-- STUDY MATERIAL follows --

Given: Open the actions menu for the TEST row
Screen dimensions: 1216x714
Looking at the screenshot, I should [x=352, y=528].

-- STUDY MATERIAL concluded --
-- STUDY MATERIAL follows --

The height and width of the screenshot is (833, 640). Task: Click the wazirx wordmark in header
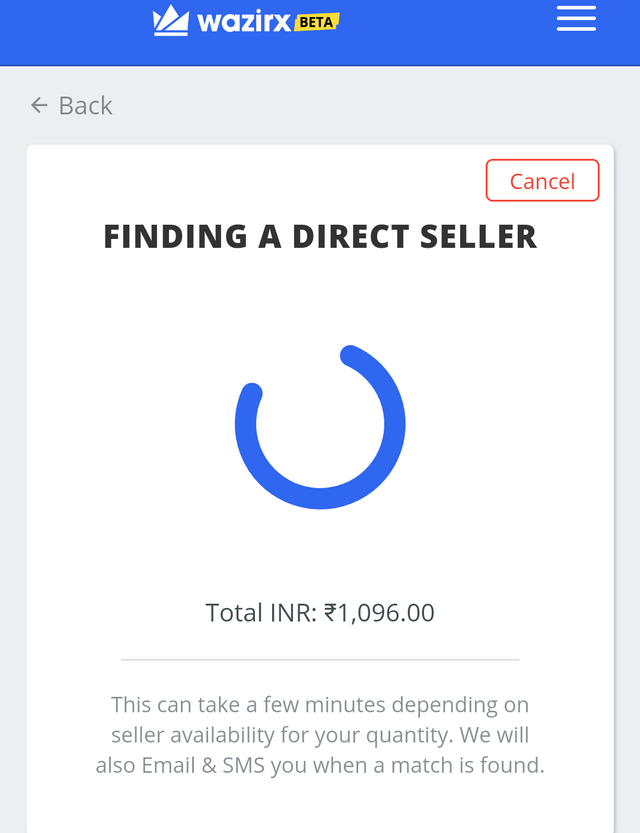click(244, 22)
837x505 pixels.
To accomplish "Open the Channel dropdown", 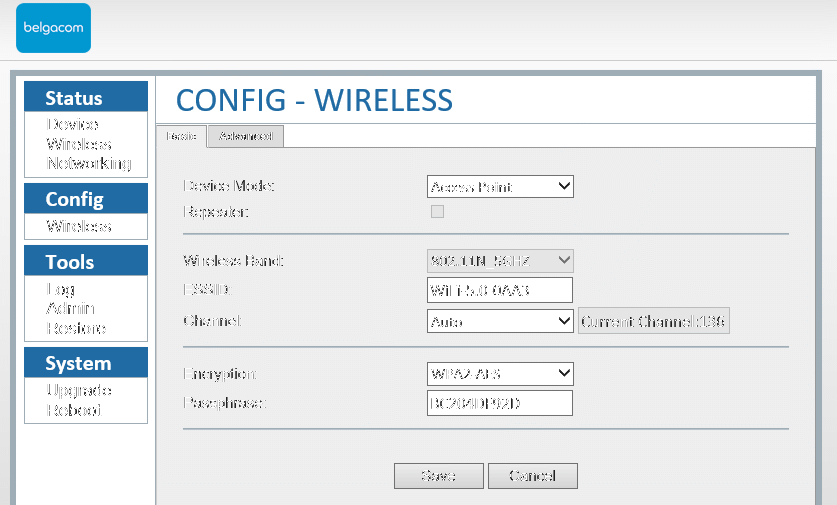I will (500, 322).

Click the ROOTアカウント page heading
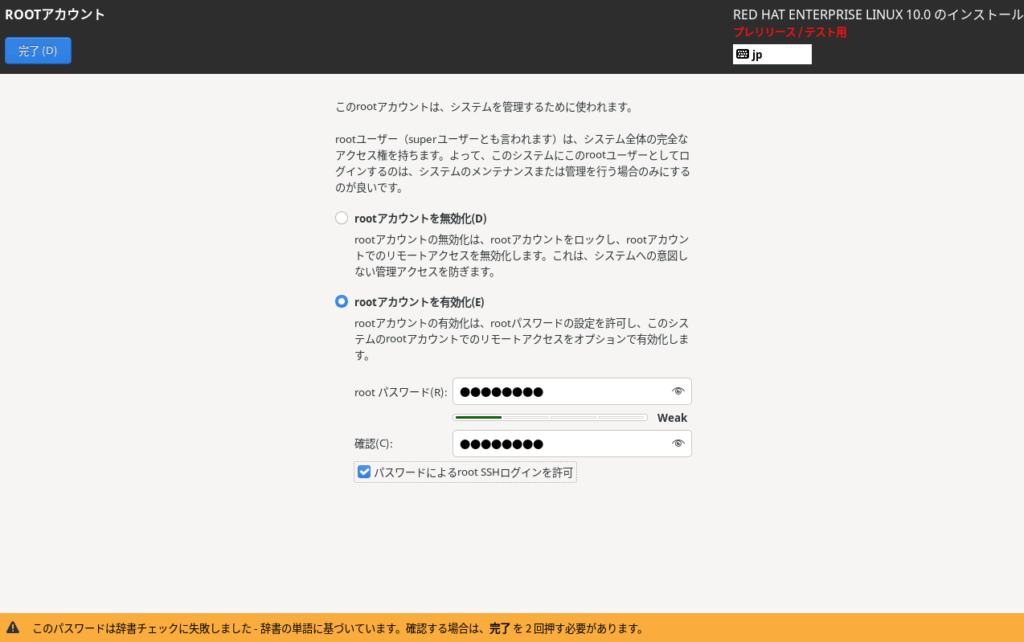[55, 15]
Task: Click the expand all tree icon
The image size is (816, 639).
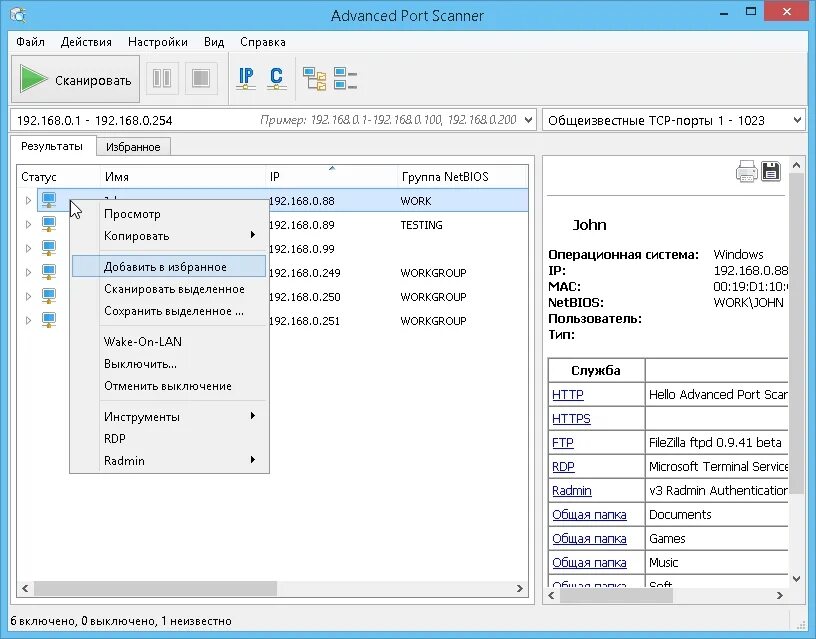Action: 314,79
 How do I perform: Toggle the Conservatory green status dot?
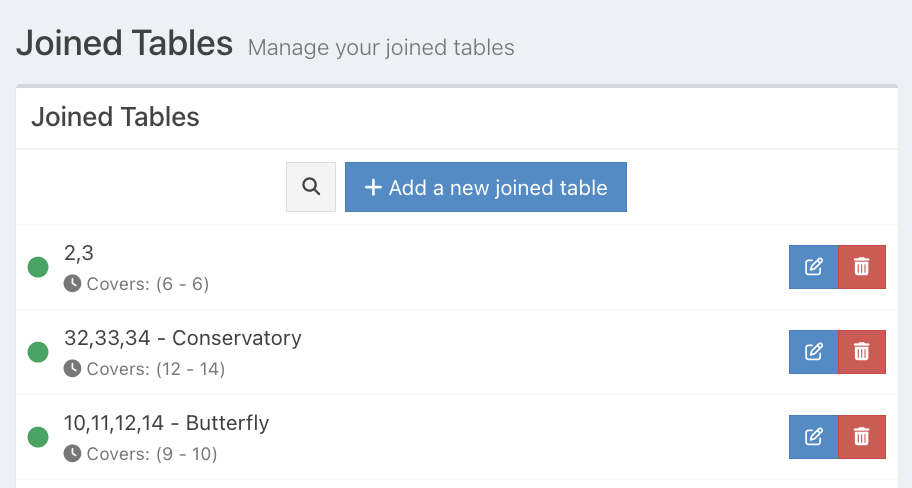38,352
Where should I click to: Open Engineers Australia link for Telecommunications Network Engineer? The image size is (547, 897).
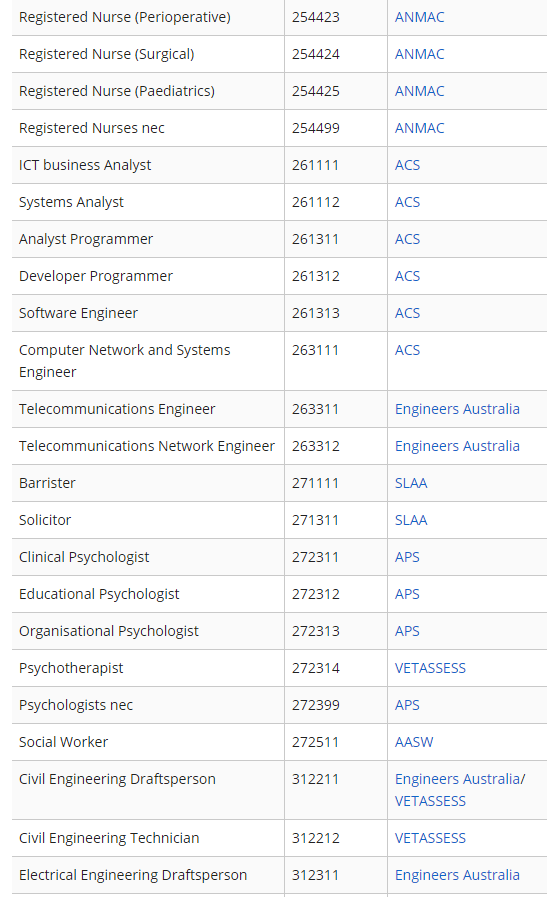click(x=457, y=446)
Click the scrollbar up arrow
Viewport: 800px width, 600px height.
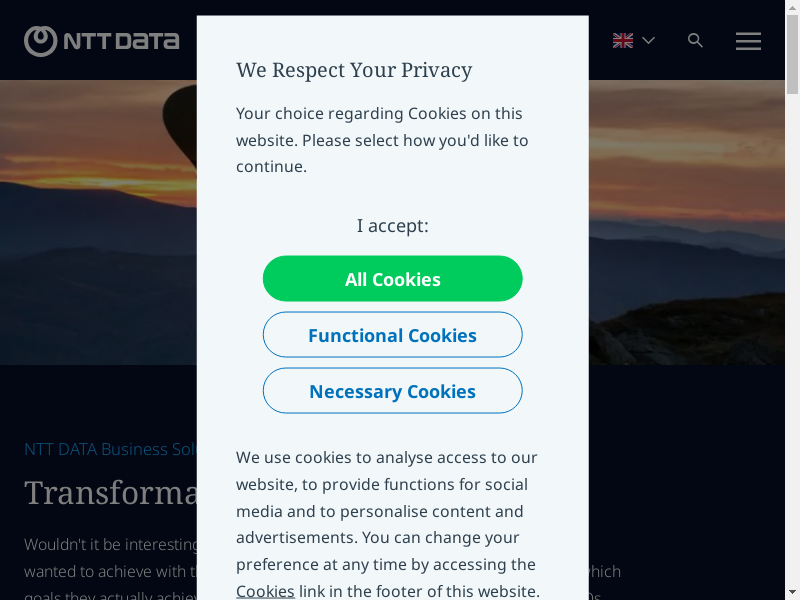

-- STUDY MATERIAL concluded --

Output only the lines above from the line that holds "Click the ROOTアカウント page heading" through the line that holds "Viewport: 800px width, 600px height.", both ends included, and exclude pictures.

Click the ROOTアカウント page heading
[55, 15]
Task: Click the expand all tree icon
The image size is (816, 639).
Action: 314,79
 How do I perform: Toggle the Conservatory green status dot?
38,352
Where should I click to: Open Engineers Australia link for Telecommunications Network Engineer? The image size is (547, 897).
click(x=457, y=446)
Click the scrollbar up arrow
Viewport: 800px width, 600px height.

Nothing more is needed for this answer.